Repossession levels soar

Recently released figures have shown that repossession levels have soared recently, and that in the months to come the number of repossessions compared to last year could rise even further. Figures from the Financial Services Authority have indicated that repossession levels increased by around 71% between April and June of this year compared to the same period last year, and during this period around one hundred and twenty homeowners per day were being evicted.

The second quarter of the year saw 11,054 repossessions compared to around 6,500 the previous year during the same quarter, and this equated to a 71% increase. Officials from the FSA have also said that there has been a rise in the number of people that are struggling to keep on top of mortgage repayments, which means that there has been an increase in the number of households facing future repossession.

Some industry officials have expressed concern over these figures, and this is because the released figures for the second quarter came before the global financial crisis became even worse. This indicates that future figures could show that the situation is now even worse.
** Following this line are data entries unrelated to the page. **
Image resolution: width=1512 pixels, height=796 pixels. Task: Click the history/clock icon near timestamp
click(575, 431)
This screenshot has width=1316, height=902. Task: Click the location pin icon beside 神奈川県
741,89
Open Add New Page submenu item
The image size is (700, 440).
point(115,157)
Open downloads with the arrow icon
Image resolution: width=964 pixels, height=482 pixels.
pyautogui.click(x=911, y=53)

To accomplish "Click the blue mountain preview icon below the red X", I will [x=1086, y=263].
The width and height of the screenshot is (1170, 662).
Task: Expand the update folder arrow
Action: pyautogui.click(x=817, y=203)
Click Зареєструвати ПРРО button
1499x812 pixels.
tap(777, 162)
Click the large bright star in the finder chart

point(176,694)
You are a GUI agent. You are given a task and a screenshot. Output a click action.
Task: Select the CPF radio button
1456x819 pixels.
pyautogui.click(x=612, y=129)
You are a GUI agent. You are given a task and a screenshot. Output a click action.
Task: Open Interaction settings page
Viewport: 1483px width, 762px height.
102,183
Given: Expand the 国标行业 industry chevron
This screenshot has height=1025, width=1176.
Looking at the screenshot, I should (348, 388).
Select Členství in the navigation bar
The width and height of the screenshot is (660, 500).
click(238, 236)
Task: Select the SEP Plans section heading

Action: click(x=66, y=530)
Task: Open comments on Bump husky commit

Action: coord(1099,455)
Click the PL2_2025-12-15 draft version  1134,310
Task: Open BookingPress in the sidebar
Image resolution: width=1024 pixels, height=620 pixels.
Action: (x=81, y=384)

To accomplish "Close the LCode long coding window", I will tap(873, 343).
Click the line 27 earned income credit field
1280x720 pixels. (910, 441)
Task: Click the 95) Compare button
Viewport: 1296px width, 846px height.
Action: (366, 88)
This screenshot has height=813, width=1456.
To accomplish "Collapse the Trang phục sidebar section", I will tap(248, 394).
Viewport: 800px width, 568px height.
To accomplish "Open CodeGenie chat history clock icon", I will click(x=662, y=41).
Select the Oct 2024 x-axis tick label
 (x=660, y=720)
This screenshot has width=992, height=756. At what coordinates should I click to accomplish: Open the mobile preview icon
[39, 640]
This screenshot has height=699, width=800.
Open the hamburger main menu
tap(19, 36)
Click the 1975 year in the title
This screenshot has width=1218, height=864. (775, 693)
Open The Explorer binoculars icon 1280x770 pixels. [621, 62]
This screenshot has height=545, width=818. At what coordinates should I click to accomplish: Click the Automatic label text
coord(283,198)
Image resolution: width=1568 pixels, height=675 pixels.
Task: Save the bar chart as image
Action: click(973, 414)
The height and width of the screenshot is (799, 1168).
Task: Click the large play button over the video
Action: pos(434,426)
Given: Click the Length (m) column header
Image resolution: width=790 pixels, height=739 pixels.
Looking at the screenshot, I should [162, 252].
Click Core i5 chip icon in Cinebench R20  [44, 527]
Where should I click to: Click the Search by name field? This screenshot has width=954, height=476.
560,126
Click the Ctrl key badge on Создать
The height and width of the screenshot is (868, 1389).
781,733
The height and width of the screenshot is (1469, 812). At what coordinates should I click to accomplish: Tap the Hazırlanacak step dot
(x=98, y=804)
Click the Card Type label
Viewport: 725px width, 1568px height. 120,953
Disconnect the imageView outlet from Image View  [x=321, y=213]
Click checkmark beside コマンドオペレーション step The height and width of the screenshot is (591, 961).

An official from housing charity Shelter said: ‘These figures are not only shocking and worse than expected, they highlight the crippling severity of the credit crunch on ordinary home-owners.’

Vince Cable from the Liberal Democrat Party said: ‘The collapsing housing bubble will produce large numbers of casualties, as people fall into arrears unable to sustain mortgage payments. If conditions deteriorate further, the current stream of repossessions will become a torrent.’

Leading economist Howard Archer said: ‘The fundamentals continue to be largely stacked against the housing market, and it seems odds-on that prices will fall considerably further.’